3 min read

On July 4, 2025, while fireworks lit up the sky and politicians gave speeches about freedom, the “One Big Beautiful Bill Act” was signed into law. Buried inside that bill is a cruel and calculated attack: it strips Medicaid funding from Planned Parenthood. On a day meant to honor liberty, our leaders chose to sign away access to life-saving health care for millions of people — especially low-income women, LGBTQ+ folks and people of color.

I’m one of them.

Years ago, I walked through the doors of a Planned Parenthood clinic when I didn’t have any other options. I was uninsured and scared. What I found was a place that treated me with dignity. I wasn’t judged. I wasn’t dismissed. I was helped. That experience shaped the rest of my life.
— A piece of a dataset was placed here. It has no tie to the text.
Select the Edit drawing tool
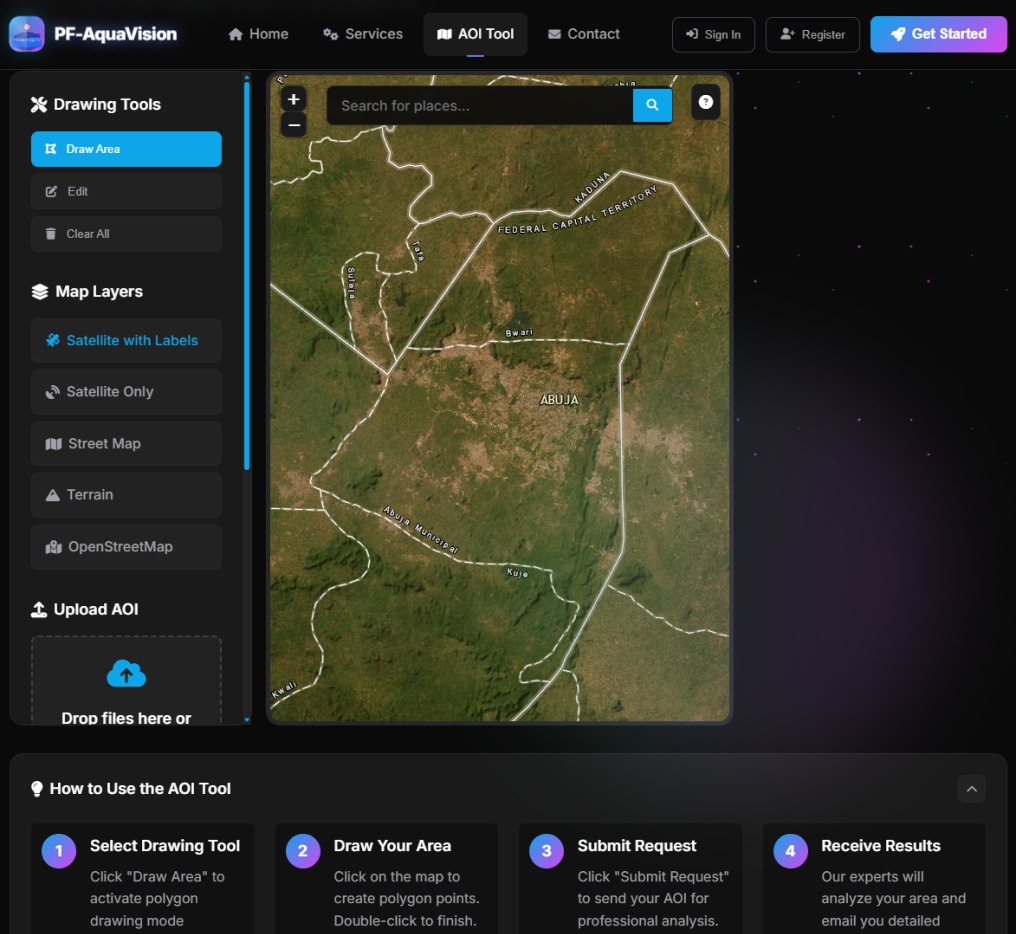This screenshot has height=934, width=1016. tap(126, 191)
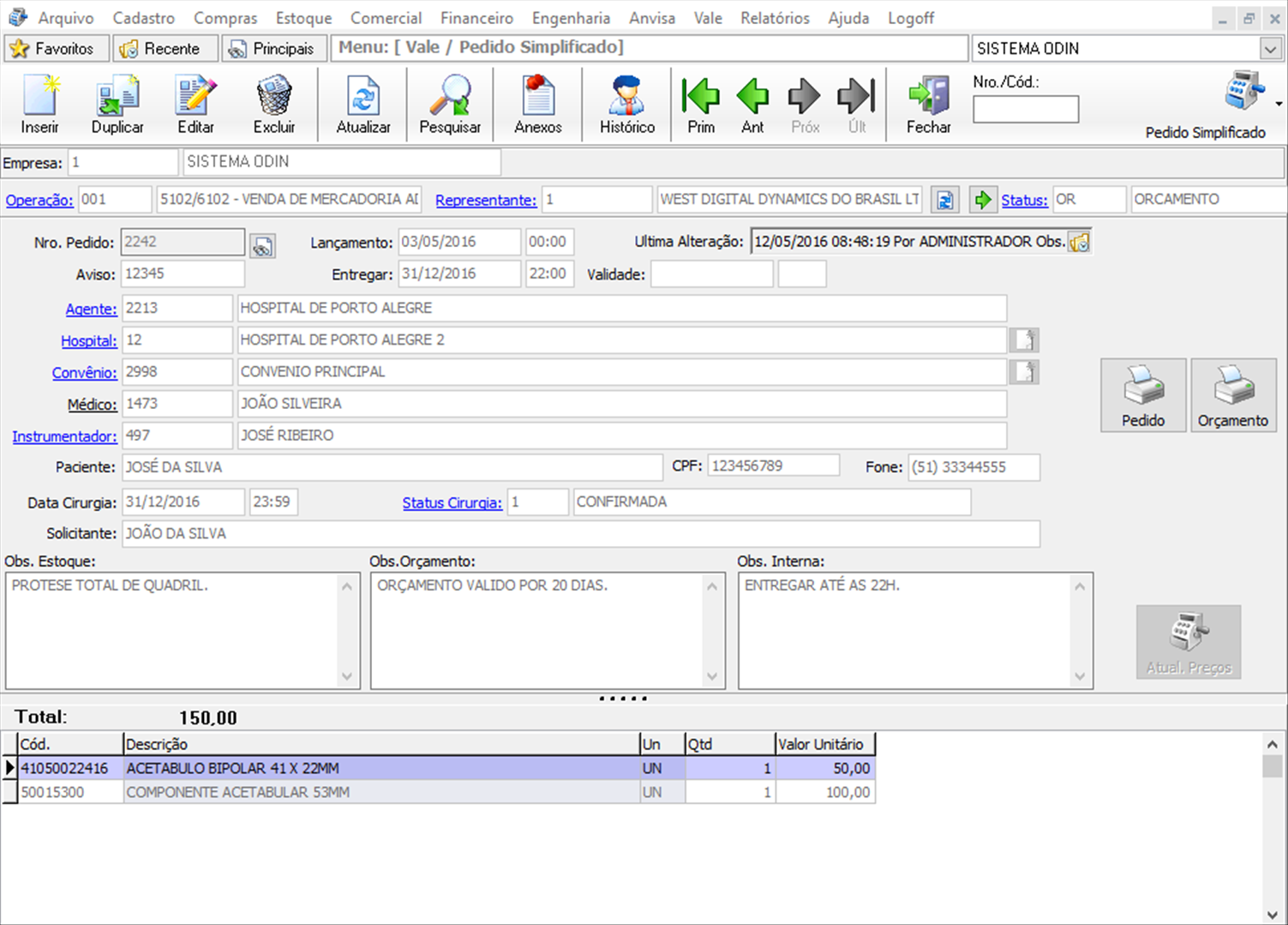1288x925 pixels.
Task: Close the form with Fechar
Action: [x=929, y=105]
For the last two years, I worked at a nonprofit reproductive health clinic here in Maine that provides the same kind of care: STI testing and treatment, cancer screenings, birth control, options counseling and support for LGBTQ+ patients. I saw patients every day who relied on us not just for medical care, but for reassurance that someone in the system actually gave a damn.

And just this month, I was laid off due to an unexpected financial crisis in our organization. I lost the job I loved — the one where I helped people get care they couldn’t find anywhere else. Our little clinic was a safety net, and now it’s unraveling. And with this new law, Planned Parenthood may be next. It’s hard to put into words how devastating it feels to lose your own health care safety net and then watch the government start cutting holes in everyone else’s.
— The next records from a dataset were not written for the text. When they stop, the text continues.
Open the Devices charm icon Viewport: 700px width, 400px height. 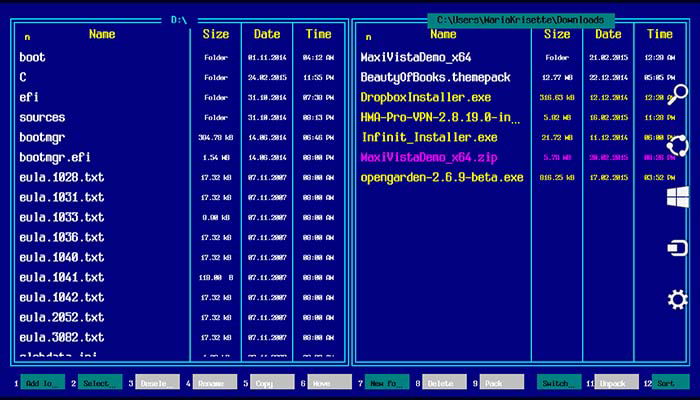(x=678, y=248)
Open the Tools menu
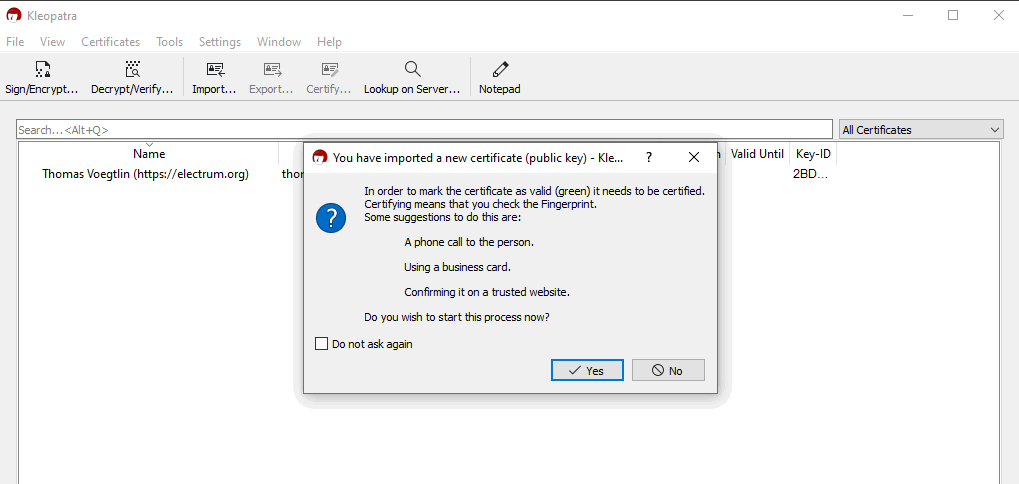Viewport: 1019px width, 484px height. click(x=169, y=42)
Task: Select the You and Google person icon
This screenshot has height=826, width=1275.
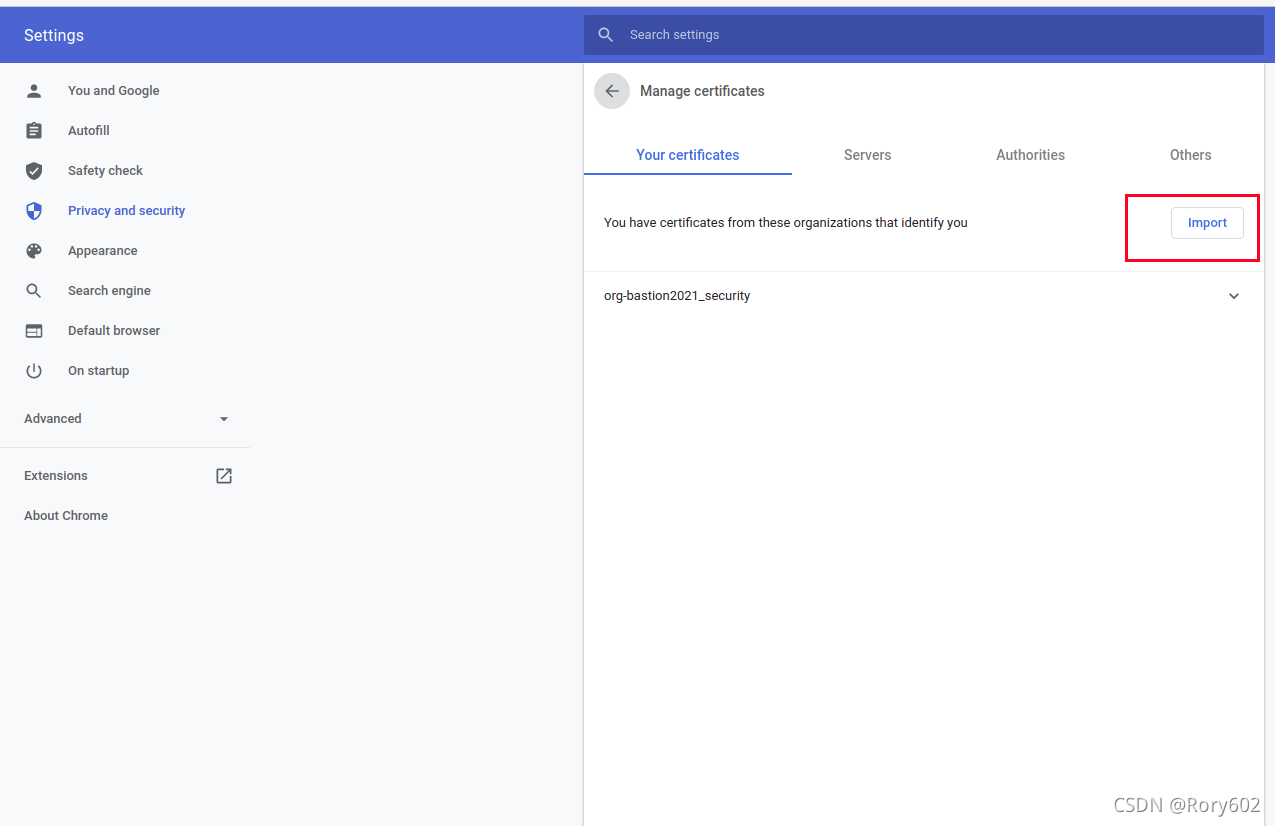Action: 34,90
It’s infuriating that politicians will spend months slashing social programs and then pat themselves on the back while waving flags on the Fourth of July.

Advertisement

Freedom should mean the ability to access birth control without jumping through hoops. It should mean catching cervical cancer before it spreads. It should mean deciding what happens to your body — not having that choice made for you by lawmakers who will never face the consequences of their decisions.

When you defund Planned Parenthood, you’re not punishing an organization. You’re punishing the people who rely on it to survive. You’re punishing someone like me — someone who had nowhere else to go.
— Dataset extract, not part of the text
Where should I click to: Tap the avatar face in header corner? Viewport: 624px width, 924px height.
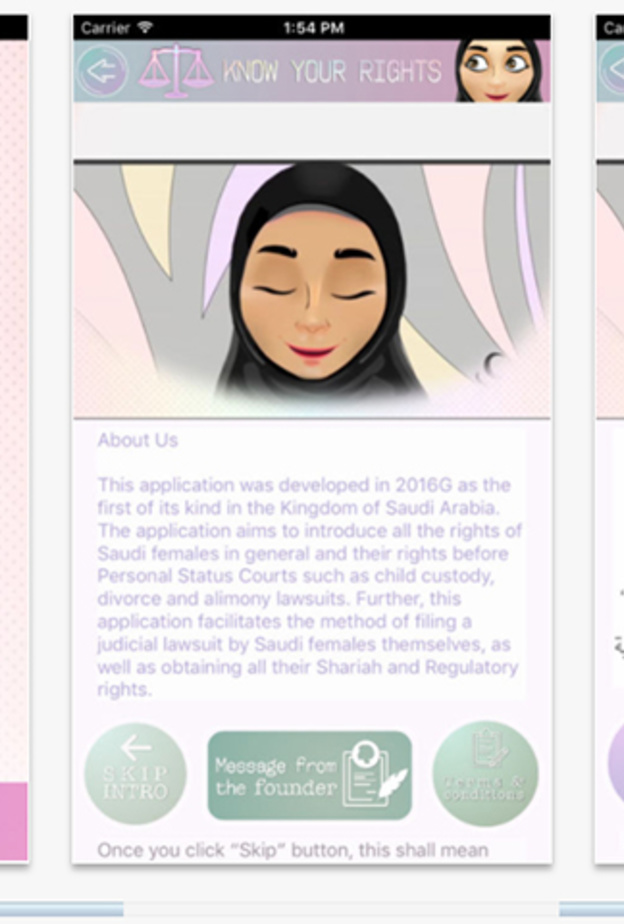tap(498, 70)
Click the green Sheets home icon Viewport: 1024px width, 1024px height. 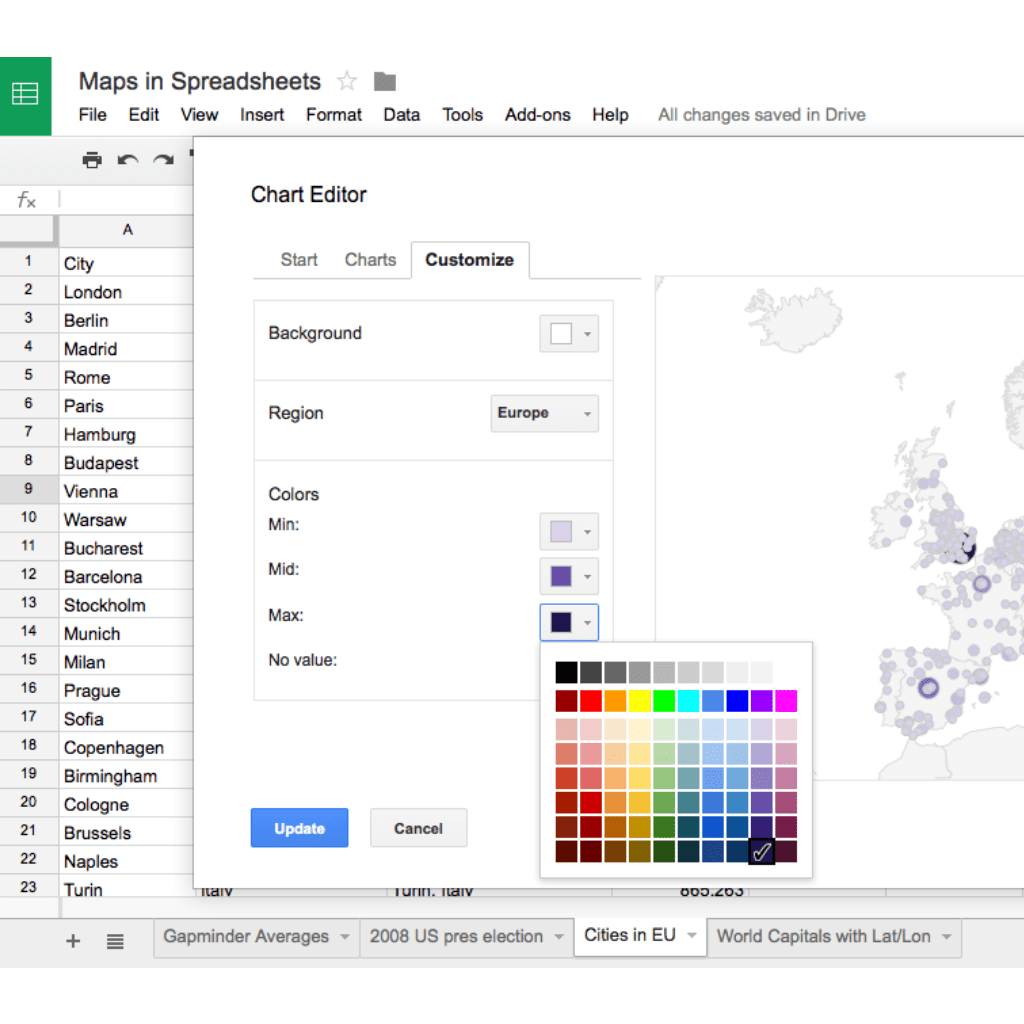pyautogui.click(x=25, y=95)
I am proud to stand with Planned Parenthood, and I’m grateful a federal judge has temporarily blocked this provision. But that protection won’t last forever. And if this law takes full effect, it will destroy access to care in communities across Maine. It will cost lives.

This isn’t just policy. It’s personal. And it’s urgent.

I could talk about statistics — about how Planned Parenthood serves over 2 million patients a year. I could talk about cost savings and preventative care. But what I really want people to understand is this: I have sat with people in exam rooms who were scared, broke and desperate. I’ve looked them in the eye and told them we would help. And I’ve been on the other side of that, too — needing someone to tell me I mattered.

Planned Parenthood did that for me. Now it’s my turn to do it for them.

If we care about freedom — real freedom — we have to care about the people whose freedom is being stripped away by this law. Health care is not a privilege. It’s a right. And I will not quietly celebrate a country that takes that right away on the very day it claims to honor liberty.